- [Aufgabe 1] Gib die Datensatzzeilen vom Anfang bis einschließlich der Zeile, die „The height and width of the screenshot is (592, 989).“ enthält, unverändert wieder. Lass die Bilder dabei weg.

- [Textauszug]

Als die Geschäfte in Mattersburg sonntags noch offen waren

Foto des Autors

By Sebastian Reinfeldt

Es ist ein bekanntes Kuriosum, dass es den Ort Mattersdorf zwei Mal gibt: Ein Mal im Burgenland, seit 1928 unter dem Namen Mattersburg (oder Nagymarton), und ein zweites Mal im Norden Jerusalems unter dem Namen Kirjat Mattersdorf. Letzteres wurde 1948 vom letzten Mattersdorfer Oberrabiner Samuel Ehrenfeld gegründet. Er musste wie alle Jüdinnen und Juden seine Heimatstadt verlassen. Die „Mattersdorfer Gelehrsamkeit“ der Talmud-Hochschule aus Österreich verbreitet sich jetzt durch seinen Enkel Isaak Ehrenfeld im nah-fernen Israel.

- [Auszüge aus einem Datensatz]
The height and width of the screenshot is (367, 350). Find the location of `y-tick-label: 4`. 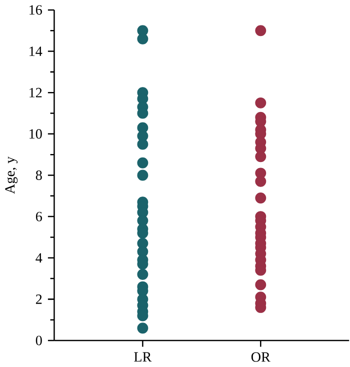

y-tick-label: 4 is located at coordinates (39, 258).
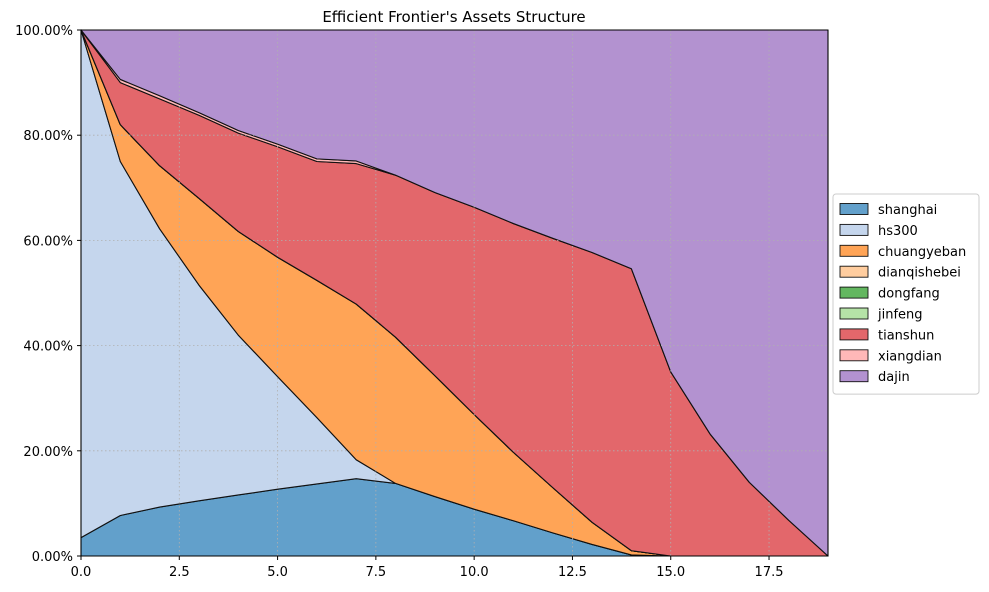 The height and width of the screenshot is (592, 989). What do you see at coordinates (48, 242) in the screenshot?
I see `y-tick-label: 60.00%` at bounding box center [48, 242].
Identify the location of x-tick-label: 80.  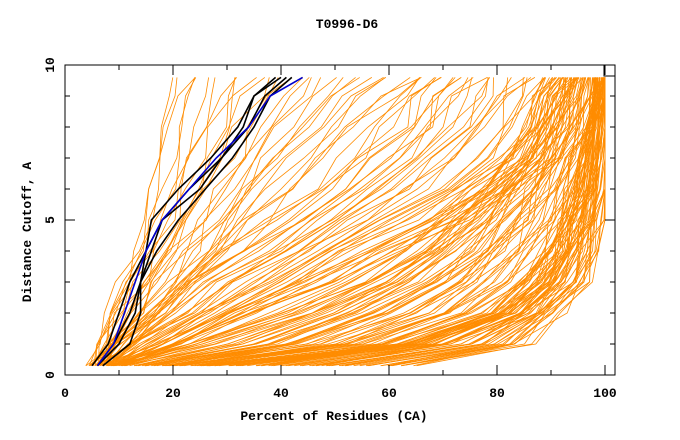
(497, 394).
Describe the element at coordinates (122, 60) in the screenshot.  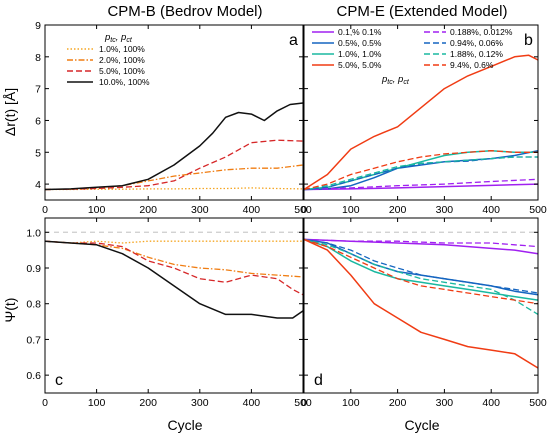
I see `legend-label: 2.0%, 100%` at that location.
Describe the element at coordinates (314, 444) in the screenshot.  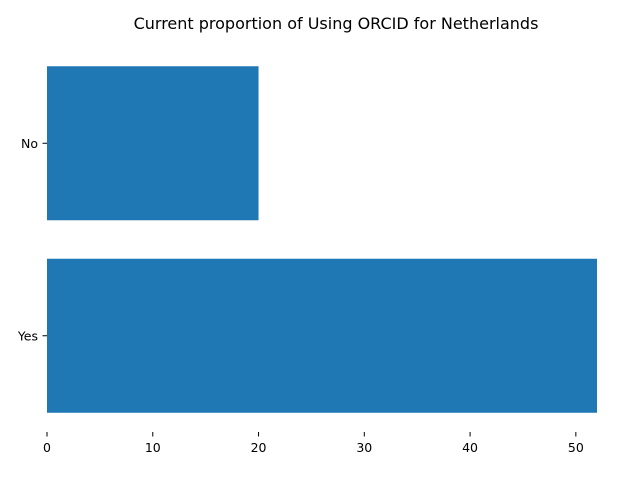
I see `x-axis: 0 10 20 30 40 50` at that location.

- [Aufgabe 2] Nenne alle Personen, die im Text über Mattersburg mit Vor- und Nachnamen vorkommen.

- [Lösung 1]
The height and width of the screenshot is (367, 350). Find the location of `y-tick-label: 4`. 

y-tick-label: 4 is located at coordinates (39, 258).
 The height and width of the screenshot is (592, 989). What do you see at coordinates (48, 242) in the screenshot?

- [Lösung 2] Sebastian Reinfeldt, Samuel Ehrenfeld, Isaak Ehrenfeld